Treatment Innovation for Patients with Prostate, Bladder and Kidney Cancers

 Jeanny B. Aragon-Ching, MD, is the clinical program director of genitourinary cancers at the Inova Schar Cancer Institute. She is board certified in medical oncology, hematology and internal medicine and has a special interest in caring for patients with prostate, bladder, kidney and testicular cancers.


The doctors and researchers at the Inova Schar Cancer Institute are committed to providing cutting-edge treatment to our patients. When it comes to genitourinary cancers (GU), we have a lot of promising new treatments and research advances to keep track of.

“GU cancer” is a term that describes cancer of the prostate, testicles, bladder and kidneys. In February, GU specialists from around the world came together at the annual Genitourinary Cancer Symposium in San Francisco to share the latest research findings and news of new treatments.

As in past years, I was involved in the planning committees and co-chaired education and abstract sessions at the event.  This is a field where scientists are making rapid progress in developing new treatments and diagnostic tools, and it’s so rewarding to be a part of this annual meeting of the minds.

Among the most exciting findings from this year’s symposium:

Prostate Cancer: After treatment for prostate cancer, some men have blood levels of prostate-specific antigen (PSA) that continue to rise, even though there’s no sign that the cancer has metastasized, or spread, to other parts of the body. (PSA is a protein that is often elevated in men with this common type of cancer.)

Unfortunately, we haven’t had many good options for treating men in this category. We often treat them with hormone injections, but many men continue to experience rising PSA despite those treatments. In some cases, their cancer may return and spread.
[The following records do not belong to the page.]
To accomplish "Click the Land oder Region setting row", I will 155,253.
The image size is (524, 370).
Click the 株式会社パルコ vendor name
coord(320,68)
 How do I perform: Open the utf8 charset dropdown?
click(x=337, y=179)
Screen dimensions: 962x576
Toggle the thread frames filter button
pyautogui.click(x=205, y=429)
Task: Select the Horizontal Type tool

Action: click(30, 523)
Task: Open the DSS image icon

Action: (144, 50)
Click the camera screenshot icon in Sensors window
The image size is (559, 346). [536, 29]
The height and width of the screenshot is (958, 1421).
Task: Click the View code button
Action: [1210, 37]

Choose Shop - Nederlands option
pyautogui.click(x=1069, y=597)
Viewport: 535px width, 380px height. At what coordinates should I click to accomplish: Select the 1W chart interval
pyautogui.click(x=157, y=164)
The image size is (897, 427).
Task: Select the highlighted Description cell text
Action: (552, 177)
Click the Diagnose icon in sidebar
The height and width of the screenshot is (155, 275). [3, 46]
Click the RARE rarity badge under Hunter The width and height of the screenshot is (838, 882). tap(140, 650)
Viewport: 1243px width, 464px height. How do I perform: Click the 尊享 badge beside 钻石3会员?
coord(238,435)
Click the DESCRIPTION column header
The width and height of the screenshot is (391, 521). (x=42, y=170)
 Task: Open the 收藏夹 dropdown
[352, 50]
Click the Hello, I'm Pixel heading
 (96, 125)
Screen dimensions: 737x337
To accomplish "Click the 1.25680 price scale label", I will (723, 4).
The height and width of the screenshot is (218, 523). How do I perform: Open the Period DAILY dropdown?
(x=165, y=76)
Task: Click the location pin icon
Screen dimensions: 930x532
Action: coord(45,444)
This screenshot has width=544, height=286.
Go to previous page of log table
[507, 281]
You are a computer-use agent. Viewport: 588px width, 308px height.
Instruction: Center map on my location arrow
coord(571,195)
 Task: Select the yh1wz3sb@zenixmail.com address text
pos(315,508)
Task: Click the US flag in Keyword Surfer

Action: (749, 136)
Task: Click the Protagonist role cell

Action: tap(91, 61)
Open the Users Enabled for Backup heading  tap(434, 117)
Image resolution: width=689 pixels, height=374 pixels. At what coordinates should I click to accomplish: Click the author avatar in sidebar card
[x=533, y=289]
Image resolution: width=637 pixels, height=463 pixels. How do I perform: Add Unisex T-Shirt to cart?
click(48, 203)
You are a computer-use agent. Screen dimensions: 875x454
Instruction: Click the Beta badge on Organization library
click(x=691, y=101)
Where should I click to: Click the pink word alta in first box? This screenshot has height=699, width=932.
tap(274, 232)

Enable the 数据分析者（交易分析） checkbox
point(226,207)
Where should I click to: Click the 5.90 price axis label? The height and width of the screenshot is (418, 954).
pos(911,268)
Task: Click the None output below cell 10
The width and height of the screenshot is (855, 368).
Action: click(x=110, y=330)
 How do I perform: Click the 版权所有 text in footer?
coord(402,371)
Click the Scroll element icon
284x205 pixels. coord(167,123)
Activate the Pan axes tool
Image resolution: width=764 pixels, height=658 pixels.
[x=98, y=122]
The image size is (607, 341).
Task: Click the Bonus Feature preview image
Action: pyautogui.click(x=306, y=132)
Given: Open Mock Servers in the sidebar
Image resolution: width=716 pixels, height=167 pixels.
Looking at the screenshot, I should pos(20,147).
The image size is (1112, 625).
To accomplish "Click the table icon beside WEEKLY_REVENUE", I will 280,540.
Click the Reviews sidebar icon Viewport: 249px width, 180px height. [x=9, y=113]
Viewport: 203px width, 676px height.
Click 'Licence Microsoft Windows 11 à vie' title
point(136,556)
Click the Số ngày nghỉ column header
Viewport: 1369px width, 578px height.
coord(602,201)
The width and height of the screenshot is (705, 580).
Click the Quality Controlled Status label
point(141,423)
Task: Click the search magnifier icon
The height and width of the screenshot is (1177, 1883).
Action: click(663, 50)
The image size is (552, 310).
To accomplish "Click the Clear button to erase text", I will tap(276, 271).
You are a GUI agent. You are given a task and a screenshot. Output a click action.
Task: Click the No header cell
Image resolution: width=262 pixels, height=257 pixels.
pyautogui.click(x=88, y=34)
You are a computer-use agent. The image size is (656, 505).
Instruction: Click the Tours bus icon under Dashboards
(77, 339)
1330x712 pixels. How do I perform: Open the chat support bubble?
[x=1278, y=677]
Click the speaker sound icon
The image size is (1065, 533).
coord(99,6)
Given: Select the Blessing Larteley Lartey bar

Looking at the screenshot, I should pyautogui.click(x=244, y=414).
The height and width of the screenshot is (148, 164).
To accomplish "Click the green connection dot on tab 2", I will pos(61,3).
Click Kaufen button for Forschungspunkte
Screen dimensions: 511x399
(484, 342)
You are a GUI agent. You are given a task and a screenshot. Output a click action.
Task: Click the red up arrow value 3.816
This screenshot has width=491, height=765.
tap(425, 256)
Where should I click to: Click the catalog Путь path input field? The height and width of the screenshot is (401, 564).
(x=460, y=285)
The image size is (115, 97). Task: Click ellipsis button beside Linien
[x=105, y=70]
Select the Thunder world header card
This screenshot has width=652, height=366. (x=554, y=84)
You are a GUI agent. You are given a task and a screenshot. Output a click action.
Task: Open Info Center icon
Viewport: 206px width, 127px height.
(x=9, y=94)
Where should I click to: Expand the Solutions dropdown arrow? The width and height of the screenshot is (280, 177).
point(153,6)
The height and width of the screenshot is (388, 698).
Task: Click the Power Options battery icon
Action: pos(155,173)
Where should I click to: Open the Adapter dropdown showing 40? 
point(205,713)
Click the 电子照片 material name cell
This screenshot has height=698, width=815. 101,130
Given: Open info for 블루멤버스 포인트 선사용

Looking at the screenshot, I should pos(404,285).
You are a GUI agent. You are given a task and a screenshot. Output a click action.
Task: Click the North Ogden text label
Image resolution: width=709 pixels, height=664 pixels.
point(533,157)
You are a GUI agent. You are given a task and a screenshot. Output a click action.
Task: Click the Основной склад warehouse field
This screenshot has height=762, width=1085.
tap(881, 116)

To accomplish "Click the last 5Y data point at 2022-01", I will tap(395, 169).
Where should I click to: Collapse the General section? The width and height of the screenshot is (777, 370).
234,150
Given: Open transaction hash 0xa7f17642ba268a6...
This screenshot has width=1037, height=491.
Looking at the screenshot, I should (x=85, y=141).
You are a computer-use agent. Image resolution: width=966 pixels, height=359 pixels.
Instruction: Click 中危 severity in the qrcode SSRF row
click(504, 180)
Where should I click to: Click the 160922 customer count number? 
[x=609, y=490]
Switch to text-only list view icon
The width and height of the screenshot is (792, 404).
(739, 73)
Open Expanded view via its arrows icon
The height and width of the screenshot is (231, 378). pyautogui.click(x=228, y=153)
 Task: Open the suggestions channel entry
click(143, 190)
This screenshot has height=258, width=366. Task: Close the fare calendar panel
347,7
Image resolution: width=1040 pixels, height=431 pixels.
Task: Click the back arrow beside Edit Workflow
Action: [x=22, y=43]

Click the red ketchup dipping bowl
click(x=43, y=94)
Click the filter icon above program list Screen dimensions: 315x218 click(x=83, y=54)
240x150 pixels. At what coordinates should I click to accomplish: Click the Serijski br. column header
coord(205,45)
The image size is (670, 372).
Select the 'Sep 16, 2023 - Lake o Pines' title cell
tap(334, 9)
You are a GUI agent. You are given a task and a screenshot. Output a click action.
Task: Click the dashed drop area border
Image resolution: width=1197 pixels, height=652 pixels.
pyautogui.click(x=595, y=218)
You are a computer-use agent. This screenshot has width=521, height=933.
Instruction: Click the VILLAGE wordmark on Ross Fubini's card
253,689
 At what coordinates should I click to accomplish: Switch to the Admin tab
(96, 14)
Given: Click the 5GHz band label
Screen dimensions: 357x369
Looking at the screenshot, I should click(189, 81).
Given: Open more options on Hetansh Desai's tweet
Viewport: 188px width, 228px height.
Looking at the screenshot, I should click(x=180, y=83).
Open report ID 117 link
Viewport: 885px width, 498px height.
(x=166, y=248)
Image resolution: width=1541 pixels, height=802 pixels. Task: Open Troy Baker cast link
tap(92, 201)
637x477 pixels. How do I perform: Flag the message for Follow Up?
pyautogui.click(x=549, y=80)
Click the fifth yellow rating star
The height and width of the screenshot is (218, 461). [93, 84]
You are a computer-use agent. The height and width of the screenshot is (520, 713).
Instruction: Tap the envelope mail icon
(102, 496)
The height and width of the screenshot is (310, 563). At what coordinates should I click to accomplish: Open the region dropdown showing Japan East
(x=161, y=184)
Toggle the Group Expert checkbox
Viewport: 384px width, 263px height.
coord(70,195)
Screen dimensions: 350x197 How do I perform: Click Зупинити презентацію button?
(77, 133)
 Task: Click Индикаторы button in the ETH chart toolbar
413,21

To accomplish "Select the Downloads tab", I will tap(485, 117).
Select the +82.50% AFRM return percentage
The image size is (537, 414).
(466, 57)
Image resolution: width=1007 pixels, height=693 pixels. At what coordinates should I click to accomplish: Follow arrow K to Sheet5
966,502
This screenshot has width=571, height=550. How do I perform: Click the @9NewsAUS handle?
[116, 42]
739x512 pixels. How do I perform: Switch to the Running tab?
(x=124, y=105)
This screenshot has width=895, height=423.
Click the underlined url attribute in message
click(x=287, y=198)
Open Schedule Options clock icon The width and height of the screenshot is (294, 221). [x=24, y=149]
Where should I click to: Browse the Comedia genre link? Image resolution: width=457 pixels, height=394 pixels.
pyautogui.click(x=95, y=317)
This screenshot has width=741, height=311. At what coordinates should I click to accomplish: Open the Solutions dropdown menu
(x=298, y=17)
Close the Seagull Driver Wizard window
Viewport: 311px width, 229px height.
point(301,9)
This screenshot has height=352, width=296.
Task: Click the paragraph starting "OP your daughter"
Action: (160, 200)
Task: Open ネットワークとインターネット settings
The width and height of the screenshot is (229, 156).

At this year’s symposium, researchers shared evidence that two drugs can successfully delay the appearance of metastases in men with rising PSA who are resistant to these hormone injections. The results are really exciting, and we expect that these medications will become the new standard for treating men in this group.

Bladder Cancer: Some patients with bladder cancer do well with a combination of chemotherapy and radiation. For others, surgical removal of the bladder is the best choice. Yet we don’t always know which treatments will be most successful for a given patient. Now, researchers are making progress toward identifying so-called biomarkers – substances in the blood or within a tumor cell that can give us clues about how a patient’s cancer will respond to a particular treatment. Though this research is still in early stages, it’s a promising step toward designing more targeted, personalized treatments for each of our patients.

Kidney Cancer: For patients with kidney cancer, we often use a group of drugs known as VEGF inhibitors (short for “vascular endothelial growth factor inhibitors”). These medications slow the growth of the blood vessels that feed tumors. New research presented at the symposium shows that in patients with advanced kidney cancer, combining VEGF inhibitors with newer immunotherapy drugs can improve disease progression compared to VEGF inhibitors alone.

Immunotherapy uses parts of a patient’s own immune system to fight cancer cells. This class of medication is showing great results for treating a number of different types of cancers. While immunotherapy hasn’t been approved as a first-line therapy for advanced kidney cancer yet, I expect immunotherapy options for these patients are just over the horizon. This new development could really change the treatment landscape for people with kidney disease.

Cutting-Edge Care

 When you’re treated at Inova, we deliver the highest quality care and offer the newest, most promising treatments. My colleagues and I always keep an eye out for the latest research findings. And in many cases, we help test new and innovative treatments with clinical trials right here at Inova. Participating in research and staying active in these major symposia allow us to offer the very latest treatments to our patients while we help move the field of genitourinary cancer treatment forward.

Find an Inova clinical trial for GU cancers, and learn more about the personalized care and talented specialists at the Inova Genitourinary Cancer Program.




  1. MIKE on October 11, 2019 at 10:23 am

    My urologist did a scaping procedure and discovered a dangerous cancer. He has now schedule another scraping to complete his work. Why do I need two separate scrapings. I still have occasional blood clot discharges from the original scraping. Is this normal?

    • InovaNewsroom on October 15, 2019 at 8:56 am

      Thank you for your comment. In following up with Dr. Aragon-Ching, she shared it may be due to a repeat TURBT (transurethral resection of the bladder tumor), oftentimes, after the first TUR, we want to ensure that the staging is correct (ie., superficial bladder cancer is really superficial and not muscle-invasive) hence the 2nd surgery within 6 weeks of the first one is often advocated. We recommend following up with your physician about the request for additional scraping.